INFORMATION PROVIDED:
•••••

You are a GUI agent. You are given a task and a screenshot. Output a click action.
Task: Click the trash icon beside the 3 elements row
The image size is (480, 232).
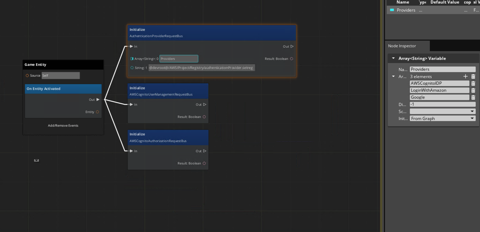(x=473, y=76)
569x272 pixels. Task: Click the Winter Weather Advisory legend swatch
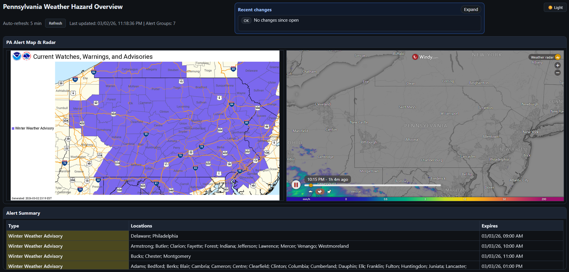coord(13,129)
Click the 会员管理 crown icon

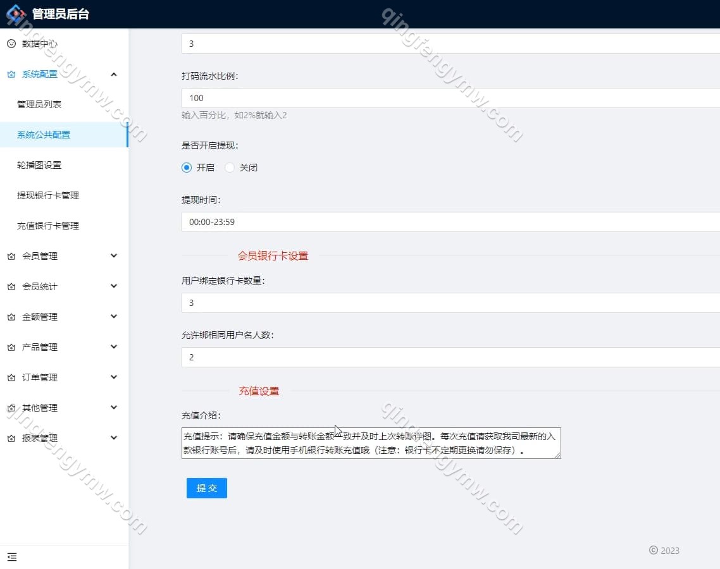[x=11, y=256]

•••••

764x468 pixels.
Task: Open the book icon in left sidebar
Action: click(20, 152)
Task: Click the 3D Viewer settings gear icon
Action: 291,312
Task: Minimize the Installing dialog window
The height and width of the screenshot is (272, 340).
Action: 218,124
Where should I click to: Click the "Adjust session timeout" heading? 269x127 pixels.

•••••

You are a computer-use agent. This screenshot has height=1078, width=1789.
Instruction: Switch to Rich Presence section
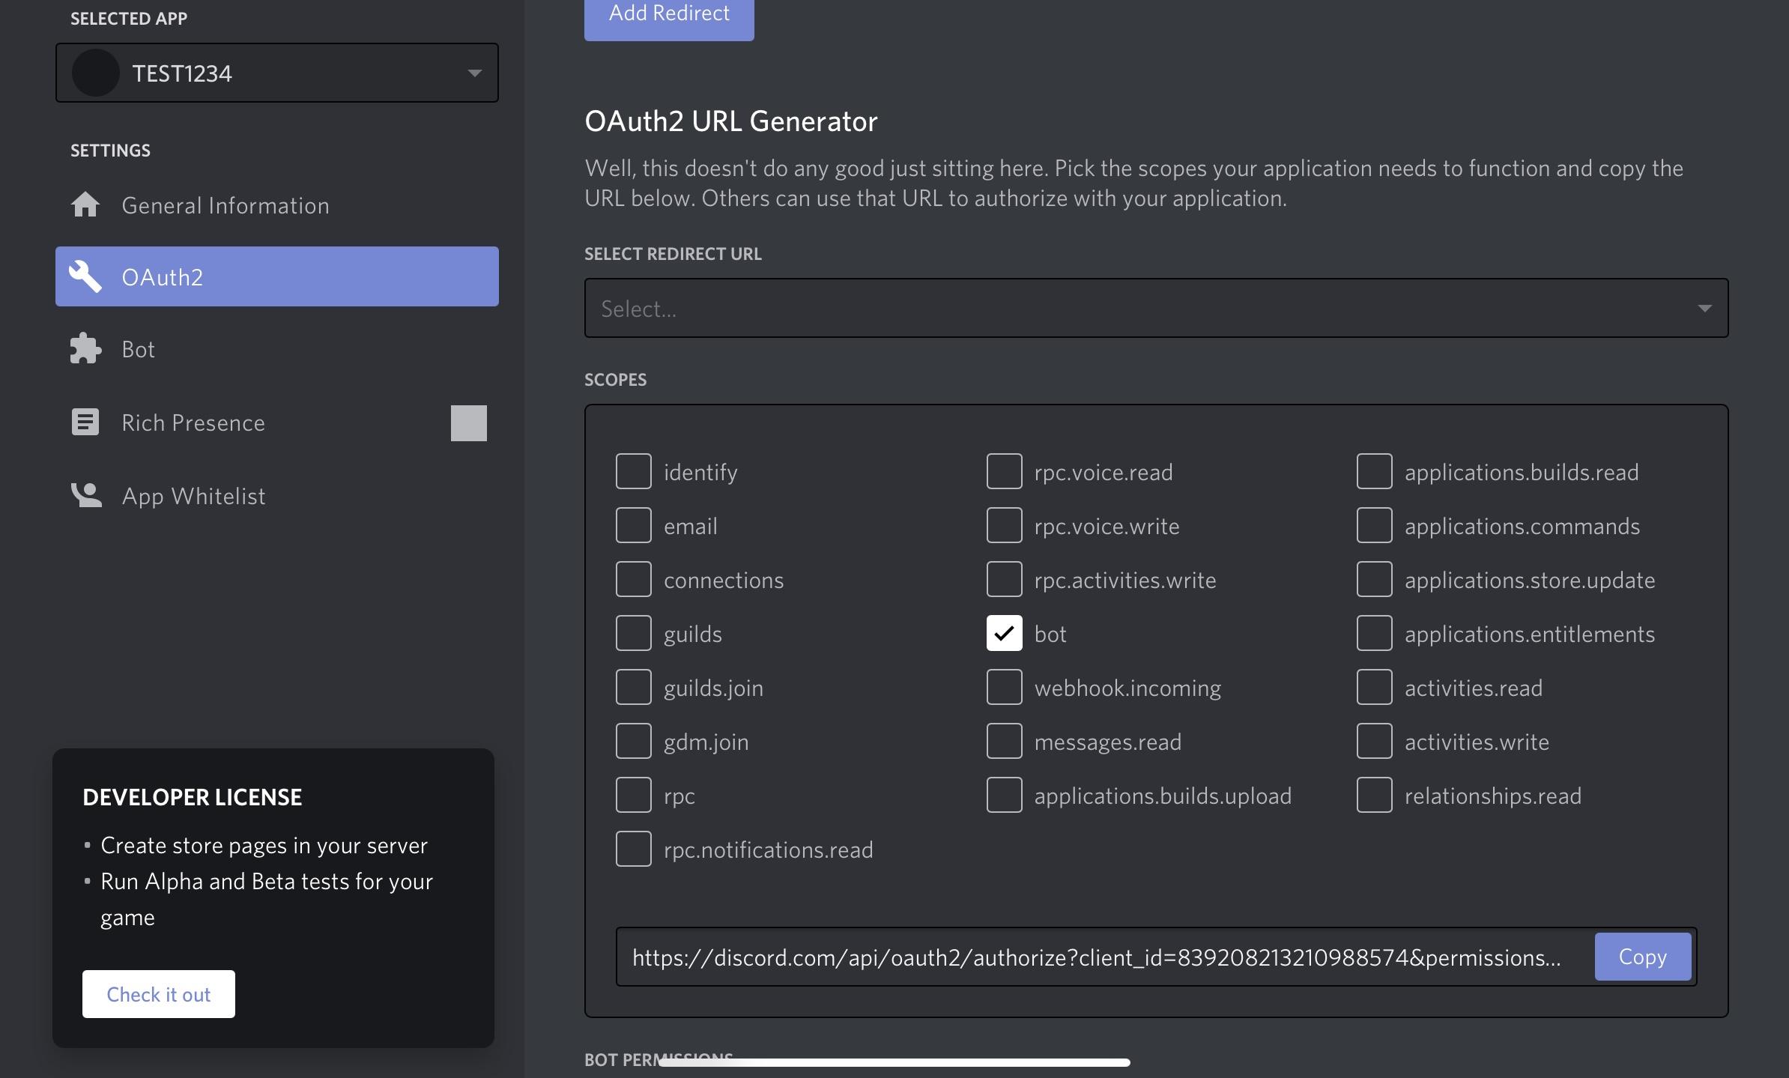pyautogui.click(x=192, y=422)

•••••

YOUR TASK:
In the records, find every line that has the string "agent" and copy it.

SOLVED PROBLEM:
You are a GUI agent. You are given a task and a screenshot. Output a click action.
You are a computer-use agent. This screenshot has height=1078, width=1789.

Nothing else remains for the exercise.